Tasks and exercises:
1. Reproduce the thermoforming mold article word for word, everything from "Fast, Low-Cost Way" down to "highly detailed parts.".
2. Take the thermoforming mold article further, picking up after its last sentence.

Fast, Low-Cost Way to Make Short-Run Molds for Thermoforming
A new rapid manufacturing method for prototype thermoforming tools developed by Vantage Tool and Engineering (VTE) of Fort Wayne, Ind., generates high-quality short-run tooling in half the time and for half the cost of an aluminum production mold. VTE’s low-cost molds have proven useful for up to 500 molding cycles. Previous materials used for prototype or short-run thermoform tooling, such as epoxy or wood, reportedly are less durable and less able to provide highly detailed parts.
Ren Shape modeling boards from Vantico are used by moldmaker VTE to machine cavities for thermoformed prototype parts in half the time and for half the cost of aluminum molds.
Tooling made from Ren Shape boards can produce highly detailed parts like these thin-wall food trays.
VTE is apparently the first maker of thermoforming molds to take advantage of Ren Shape modeling boards from Vantico Inc., Ren Shape Tooling Systems (formerly the Performance Polymers Div. of Ciba Specialty Chemicals) in East Lansing, Mich. Made from polyurethane and proprietary fillers, Ren Shape modeling boards have been used in injection molding and metal casting to machine dimensionally stable models, fixtures, foundry patterns, and tooling that have high accuracy and precise part definition.

Dataset records:

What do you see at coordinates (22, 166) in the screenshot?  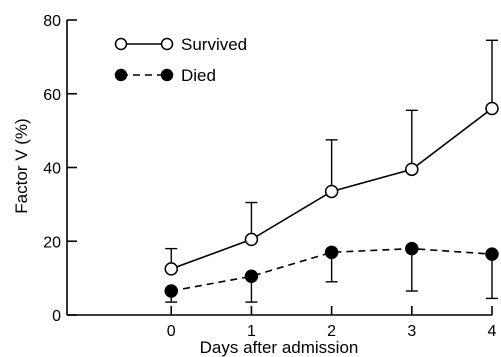 I see `y-axis-title: Factor V (%)` at bounding box center [22, 166]. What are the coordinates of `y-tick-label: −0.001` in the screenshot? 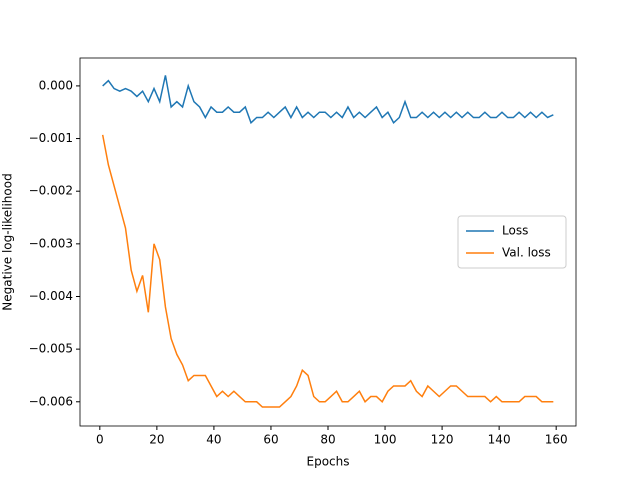 It's located at (51, 138).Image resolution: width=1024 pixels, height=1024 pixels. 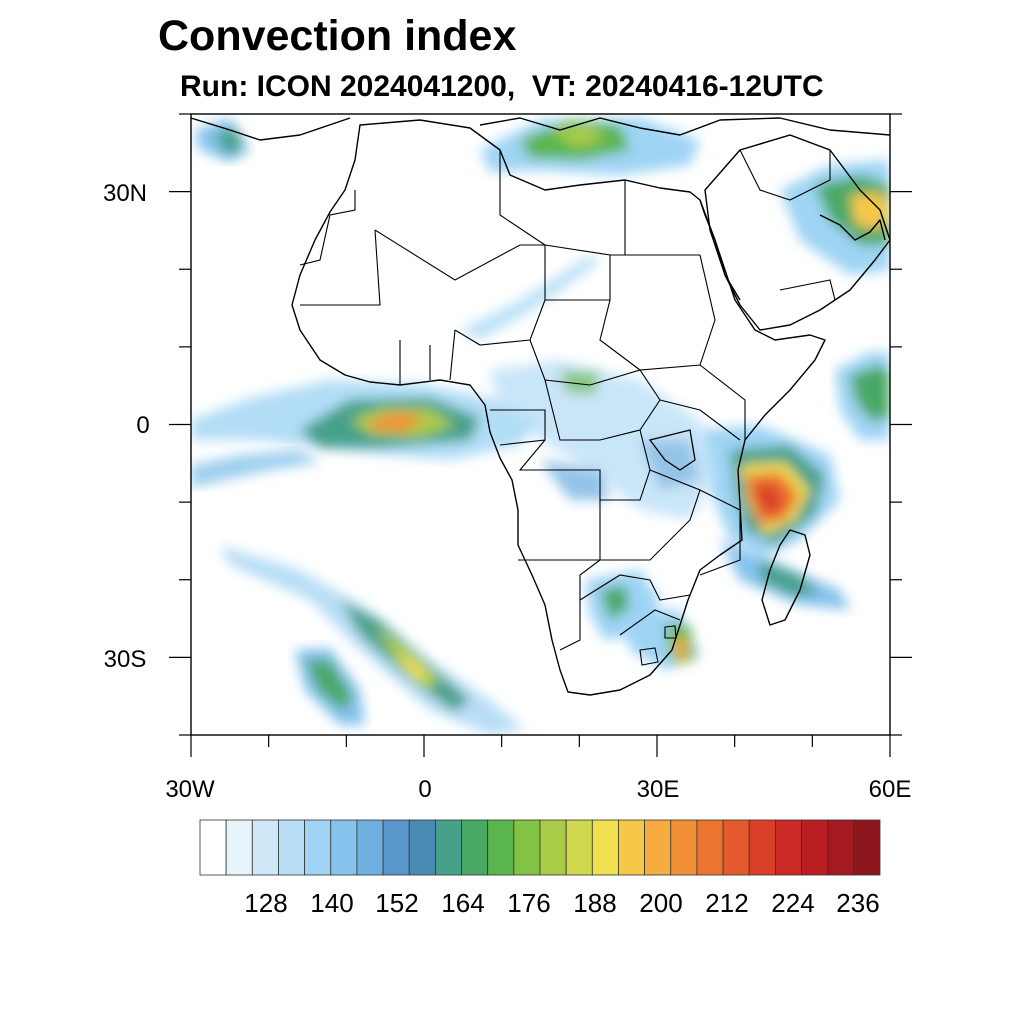 What do you see at coordinates (222, 140) in the screenshot?
I see `region-iberia` at bounding box center [222, 140].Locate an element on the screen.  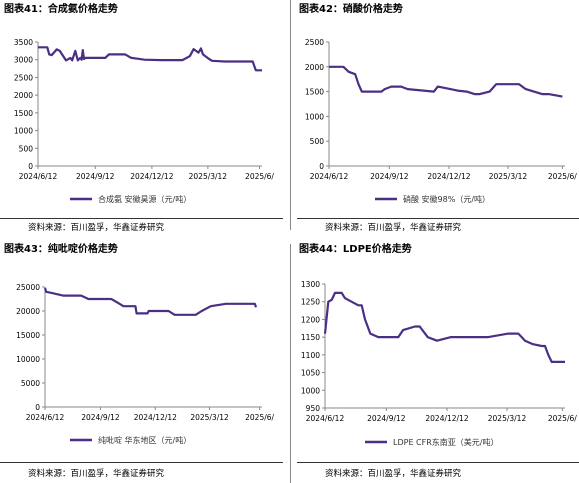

Responses for each task:
1.
Fast, Low-Cost Way to Make Short-Run Molds for Thermoforming
A new rapid manufacturing method for prototype thermoforming tools developed by Vantage Tool and Engineering (VTE) of Fort Wayne, Ind., generates high-quality short-run tooling in half the time and for half the cost of an aluminum production mold. VTE’s low-cost molds have proven useful for up to 500 molding cycles. Previous materials used for prototype or short-run thermoform tooling, such as epoxy or wood, reportedly are less durable and less able to provide highly detailed parts.

2.
Ample track record
VTE produces thermoforming molds for deep-draw parts as well as food trays, bowls, and other highly contoured containers from PP, PE, PS, and polycarbonate. The firm has been working with Ren Shape for more than two years to produce mold cavities for forming both heavy-gauge sheet (up to 3/16 in.) and thin films.VTE uses the Ren Shape Type 450 board (one of a family of products with a range properties), which has sufficient strength and heat resistance to withstand numerous thermoforming cycles. It has a glass-transition temperature of 205 F, Shore hardness of 65D, and tensile strength of 2300 psi.
The 4-in.-thick boards come in sizes of 16 x 60 in. VTE uses Vantico’s Ren Weld 103 adhesive to join several boards into a solid block that VTE can then machine into deep-draw molds using its standard three-axis CNC milling equipment and tool bits. VTE has made Ren Shape cavities with up to 24-in. depth of draw.
“The board helps us reduce delivery times and costs on initial parts while hard tooling is being made,” says VTE general manager Sam Geiger. “We can make a cavity for a heavy-gauge application in three days versus two-weeks for an aluminum tool. And we did it cheaper due to the shorter manufacturing time.” VTE built a package of 15 prototype molds in a two-week period for one customer and says it can make a mold in as little as a day. “If it’s a small mold, say 12 x 12 in., and we have the specifications in the morning, we can have the cavity done that evening,” Geiger claims.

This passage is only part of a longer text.